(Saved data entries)
..............................

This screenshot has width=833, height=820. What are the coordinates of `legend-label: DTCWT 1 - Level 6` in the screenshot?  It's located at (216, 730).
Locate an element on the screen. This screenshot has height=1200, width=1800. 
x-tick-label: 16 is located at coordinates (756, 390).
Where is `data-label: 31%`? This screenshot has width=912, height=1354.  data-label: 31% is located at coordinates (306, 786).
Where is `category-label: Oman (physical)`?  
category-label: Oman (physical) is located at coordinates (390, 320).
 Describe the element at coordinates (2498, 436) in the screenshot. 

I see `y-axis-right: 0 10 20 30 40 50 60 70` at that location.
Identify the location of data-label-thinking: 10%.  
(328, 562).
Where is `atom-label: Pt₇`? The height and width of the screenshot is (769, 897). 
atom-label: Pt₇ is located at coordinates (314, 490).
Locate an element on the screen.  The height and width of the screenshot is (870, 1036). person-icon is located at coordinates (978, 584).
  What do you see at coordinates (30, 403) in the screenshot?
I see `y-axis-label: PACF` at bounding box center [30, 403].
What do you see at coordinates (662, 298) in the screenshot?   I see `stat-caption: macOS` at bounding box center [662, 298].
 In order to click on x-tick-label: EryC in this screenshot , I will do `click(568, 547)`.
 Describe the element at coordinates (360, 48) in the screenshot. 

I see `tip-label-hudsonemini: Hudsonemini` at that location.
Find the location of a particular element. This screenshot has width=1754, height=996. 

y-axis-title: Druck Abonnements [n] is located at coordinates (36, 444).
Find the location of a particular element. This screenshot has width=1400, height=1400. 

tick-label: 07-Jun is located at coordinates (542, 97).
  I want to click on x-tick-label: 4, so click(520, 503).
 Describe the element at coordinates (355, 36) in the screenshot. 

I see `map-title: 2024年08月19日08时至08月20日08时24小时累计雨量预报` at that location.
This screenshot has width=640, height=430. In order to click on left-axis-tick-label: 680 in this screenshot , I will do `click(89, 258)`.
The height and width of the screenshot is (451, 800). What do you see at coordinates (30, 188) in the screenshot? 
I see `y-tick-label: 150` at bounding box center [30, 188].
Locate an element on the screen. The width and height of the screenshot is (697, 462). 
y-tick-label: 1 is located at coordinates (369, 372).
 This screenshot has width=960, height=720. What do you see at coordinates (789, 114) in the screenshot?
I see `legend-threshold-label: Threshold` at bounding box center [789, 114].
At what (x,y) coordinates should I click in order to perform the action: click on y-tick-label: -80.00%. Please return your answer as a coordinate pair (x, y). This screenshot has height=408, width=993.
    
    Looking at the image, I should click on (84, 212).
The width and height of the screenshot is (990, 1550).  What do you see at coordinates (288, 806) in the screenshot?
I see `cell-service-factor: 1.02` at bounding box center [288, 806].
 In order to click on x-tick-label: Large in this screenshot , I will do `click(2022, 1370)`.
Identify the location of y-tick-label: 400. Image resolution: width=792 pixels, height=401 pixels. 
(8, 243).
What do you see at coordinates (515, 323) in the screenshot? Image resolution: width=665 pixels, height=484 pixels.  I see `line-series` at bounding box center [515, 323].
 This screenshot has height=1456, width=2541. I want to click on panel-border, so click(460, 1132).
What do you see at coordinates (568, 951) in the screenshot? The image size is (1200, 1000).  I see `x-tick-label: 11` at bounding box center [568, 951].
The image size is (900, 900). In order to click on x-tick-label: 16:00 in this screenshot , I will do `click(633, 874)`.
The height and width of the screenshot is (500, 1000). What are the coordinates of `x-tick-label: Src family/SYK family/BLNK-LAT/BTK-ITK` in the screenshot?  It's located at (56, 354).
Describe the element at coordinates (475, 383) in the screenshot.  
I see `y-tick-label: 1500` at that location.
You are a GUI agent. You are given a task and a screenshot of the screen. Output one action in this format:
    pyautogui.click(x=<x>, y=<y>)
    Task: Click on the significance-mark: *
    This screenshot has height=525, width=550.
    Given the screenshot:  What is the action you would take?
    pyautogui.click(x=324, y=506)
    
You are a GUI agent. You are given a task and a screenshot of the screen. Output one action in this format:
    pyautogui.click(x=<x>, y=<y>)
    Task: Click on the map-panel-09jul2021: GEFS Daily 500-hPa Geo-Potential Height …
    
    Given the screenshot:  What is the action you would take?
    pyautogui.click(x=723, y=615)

..............................

What the exercise asks:
Please tally the lines of the records above that contain the string "size", and give only the number.

Solution to this exercise:
2